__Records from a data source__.
□ □ □ □

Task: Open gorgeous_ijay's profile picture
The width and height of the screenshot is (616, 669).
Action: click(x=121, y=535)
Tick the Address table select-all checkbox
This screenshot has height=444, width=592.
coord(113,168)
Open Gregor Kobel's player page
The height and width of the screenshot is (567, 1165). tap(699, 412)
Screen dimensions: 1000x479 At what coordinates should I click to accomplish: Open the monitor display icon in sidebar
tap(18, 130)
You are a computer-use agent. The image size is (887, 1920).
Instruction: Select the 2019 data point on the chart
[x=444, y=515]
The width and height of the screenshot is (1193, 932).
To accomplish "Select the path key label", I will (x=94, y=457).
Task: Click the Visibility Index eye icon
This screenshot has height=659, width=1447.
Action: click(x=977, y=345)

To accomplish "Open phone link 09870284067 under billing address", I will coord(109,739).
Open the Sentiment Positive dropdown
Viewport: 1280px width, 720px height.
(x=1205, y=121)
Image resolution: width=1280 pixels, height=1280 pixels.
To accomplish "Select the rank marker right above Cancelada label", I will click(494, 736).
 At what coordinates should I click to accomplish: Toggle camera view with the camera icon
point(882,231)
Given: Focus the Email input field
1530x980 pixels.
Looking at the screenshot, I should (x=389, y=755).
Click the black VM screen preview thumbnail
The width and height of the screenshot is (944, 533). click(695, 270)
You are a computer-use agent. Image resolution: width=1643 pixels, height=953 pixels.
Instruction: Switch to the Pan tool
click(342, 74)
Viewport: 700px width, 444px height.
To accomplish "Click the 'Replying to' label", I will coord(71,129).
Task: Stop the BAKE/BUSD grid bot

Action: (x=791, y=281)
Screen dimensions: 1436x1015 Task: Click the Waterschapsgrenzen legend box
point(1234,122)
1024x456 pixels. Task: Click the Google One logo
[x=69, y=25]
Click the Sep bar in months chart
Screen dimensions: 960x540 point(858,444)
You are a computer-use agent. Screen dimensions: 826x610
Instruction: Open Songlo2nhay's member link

□ □ □ □

__YOUR GOAL__. For every line above that holds the string "will", add one to a count; give that count alone.

__OUTPUT OF THE EXERCISE__. 4